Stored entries
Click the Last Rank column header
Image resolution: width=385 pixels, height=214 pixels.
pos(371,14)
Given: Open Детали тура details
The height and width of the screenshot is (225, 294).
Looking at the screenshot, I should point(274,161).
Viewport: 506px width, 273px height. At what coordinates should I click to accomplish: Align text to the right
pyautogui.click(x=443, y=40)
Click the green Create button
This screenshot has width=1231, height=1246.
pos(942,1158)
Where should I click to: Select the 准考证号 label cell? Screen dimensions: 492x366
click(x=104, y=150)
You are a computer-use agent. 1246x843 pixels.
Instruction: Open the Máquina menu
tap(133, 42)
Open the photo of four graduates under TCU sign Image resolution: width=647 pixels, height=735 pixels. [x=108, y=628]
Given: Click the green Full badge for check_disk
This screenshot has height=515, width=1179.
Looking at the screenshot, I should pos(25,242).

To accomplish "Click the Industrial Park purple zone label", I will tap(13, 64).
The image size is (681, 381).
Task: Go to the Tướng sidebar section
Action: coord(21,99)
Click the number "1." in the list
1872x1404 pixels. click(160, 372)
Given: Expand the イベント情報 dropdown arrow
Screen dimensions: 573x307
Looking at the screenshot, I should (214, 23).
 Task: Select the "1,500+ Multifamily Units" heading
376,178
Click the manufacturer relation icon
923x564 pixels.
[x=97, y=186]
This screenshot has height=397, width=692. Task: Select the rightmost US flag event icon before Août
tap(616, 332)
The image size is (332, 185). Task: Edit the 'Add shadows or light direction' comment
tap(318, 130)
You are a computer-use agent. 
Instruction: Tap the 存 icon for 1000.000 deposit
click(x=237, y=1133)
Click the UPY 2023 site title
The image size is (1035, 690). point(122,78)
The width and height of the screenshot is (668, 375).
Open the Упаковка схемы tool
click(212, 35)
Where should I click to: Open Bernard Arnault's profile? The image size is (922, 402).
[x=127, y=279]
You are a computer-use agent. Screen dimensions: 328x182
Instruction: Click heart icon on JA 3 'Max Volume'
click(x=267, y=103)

> [EXERCISE] Go through the records and output them all, word for word.

> [COMPLETED TASK]
Click the Last Rank column header
Image resolution: width=385 pixels, height=214 pixels.
pos(371,14)
Given: Open Детали тура details
The height and width of the screenshot is (225, 294).
Looking at the screenshot, I should point(274,161).
Viewport: 506px width, 273px height. At what coordinates should I click to accomplish: Align text to the right
pyautogui.click(x=443, y=40)
Click the green Create button
This screenshot has width=1231, height=1246.
pos(942,1158)
Where should I click to: Select the 准考证号 label cell? Screen dimensions: 492x366
click(x=104, y=150)
You are a computer-use agent. 1246x843 pixels.
Instruction: Open the Máquina menu
tap(133, 42)
Open the photo of four graduates under TCU sign Image resolution: width=647 pixels, height=735 pixels. [x=108, y=628]
Given: Click the green Full badge for check_disk
This screenshot has height=515, width=1179.
Looking at the screenshot, I should pos(25,242).

To accomplish "Click the Industrial Park purple zone label", I will tap(13, 64).
The image size is (681, 381).
Task: Go to the Tướng sidebar section
Action: coord(21,99)
Click the number "1." in the list
1872x1404 pixels. click(160, 372)
Given: Expand the イベント情報 dropdown arrow
Screen dimensions: 573x307
Looking at the screenshot, I should (214, 23).
 Task: Select the "1,500+ Multifamily Units" heading
376,178
Click the manufacturer relation icon
923x564 pixels.
[x=97, y=186]
This screenshot has height=397, width=692. Task: Select the rightmost US flag event icon before Août
tap(616, 332)
The image size is (332, 185). Task: Edit the 'Add shadows or light direction' comment
tap(318, 130)
You are a computer-use agent. 
Instruction: Tap the 存 icon for 1000.000 deposit
click(x=237, y=1133)
Click the UPY 2023 site title
The image size is (1035, 690). point(122,78)
The width and height of the screenshot is (668, 375).
Open the Упаковка схемы tool
click(212, 35)
Where should I click to: Open Bernard Arnault's profile? The image size is (922, 402).
[x=127, y=279]
You are a computer-use agent. Screen dimensions: 328x182
Instruction: Click heart icon on JA 3 'Max Volume'
click(x=267, y=103)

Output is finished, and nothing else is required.